Friday, February 10, 2012

Making Peace With Imperfection

(Book Study:  Ten Habits of Happy Mothers by Meg Meeker - Habit #2)

I want to reflect on a comment made by one mom this week that the pressure to be perfect affects our view of motherhood.  Motherhood appears scary and difficult when we feel pressure to be perfect.  As a mother, especially with a large family and children with special needs, I experience the pressure daily, and I doubt that any mom is immune to it.  We feel pressure to be thin, beautiful, and smart, and to have children that are as well.  There is pressure to give our children every opportunity - music lessons, competitive sports, service clubs, the best schools, etc.  And the pressure starts early - every child needs preschool.  To provide a safe, loving home is just not quite enough by present standards.  So we feel pressure to meet our children’s every need or want, and when we can't, we perceive ourselves as failures.  However, this pressure doesn't come from God.  His plan for us and our children is rather simple - to know, love, and serve Him.  

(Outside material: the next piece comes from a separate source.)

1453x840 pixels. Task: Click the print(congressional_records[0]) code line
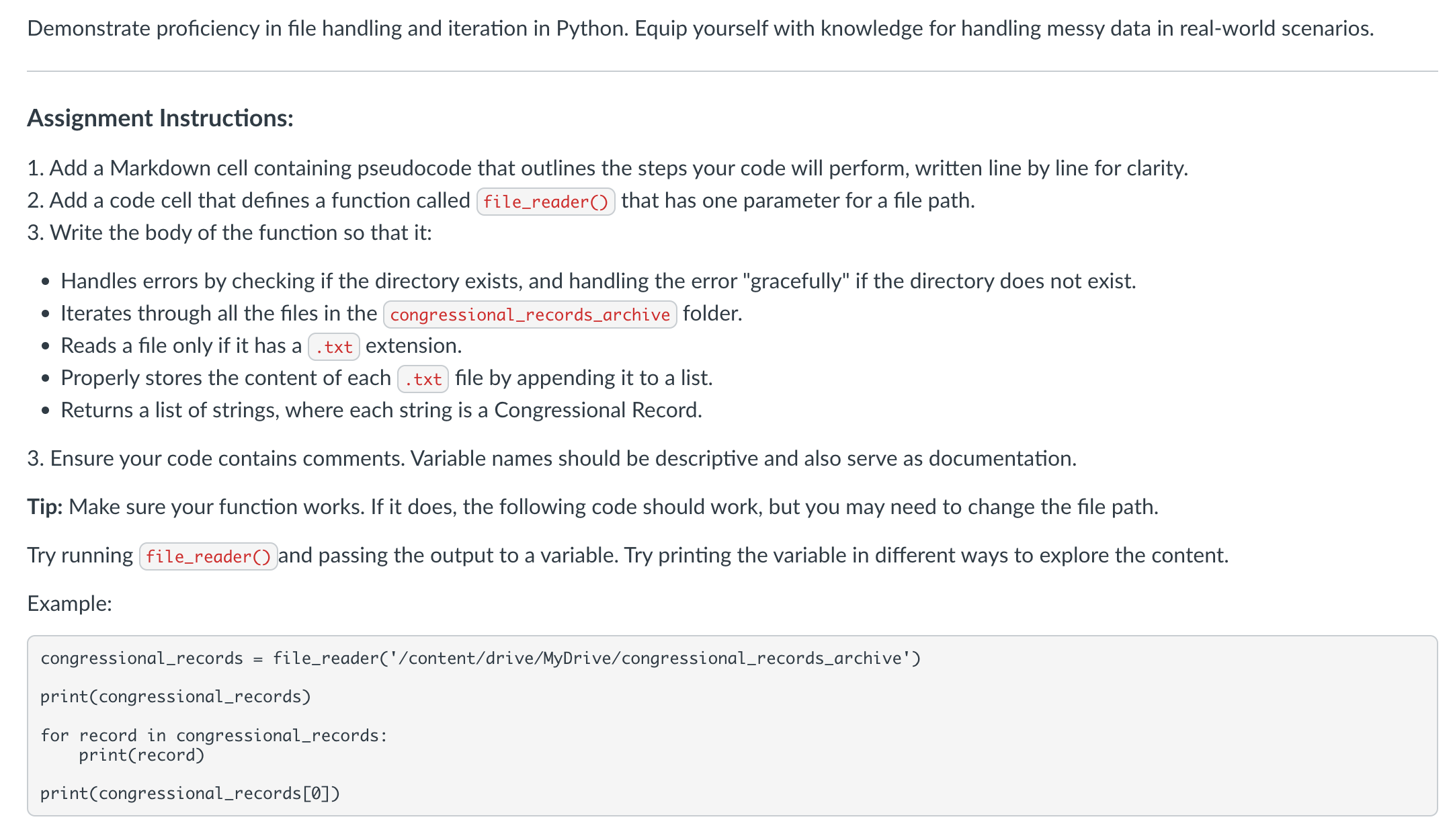[x=190, y=793]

Perfection affects our views of friendships as well.  The pressure to be perfect contributes to competition and jealousy when we believe that some other mother is "winning" and we are "losing".  And competition and jealousy make it very difficult to develop and maintain healthy relationships that provide balance to the difficulties that arise with parenting.  I believe that friendships are difficult because they are not only personal and intimate, but often fragile as well.  When we most need the comfort and support of other mothers, we are afraid to seek it because we don't want to appear weak.  To admit our imperfections to others is to be real and transparent.  And this transparency is essential to developing healthy relationships that can support our efforts to be the type of mothers that God wants.  Remember that it is God who created us as communal beings, and even founded one Church as an expression of our unity.  He calls us to rid ourselves of the desire for perfection so that we can develop and maintain healthy friendships.  This process begins when we identify, acknowledge, and thank God for our gifts.  Only then can we use our gifts, and discover that we are exactly who God wants us to be.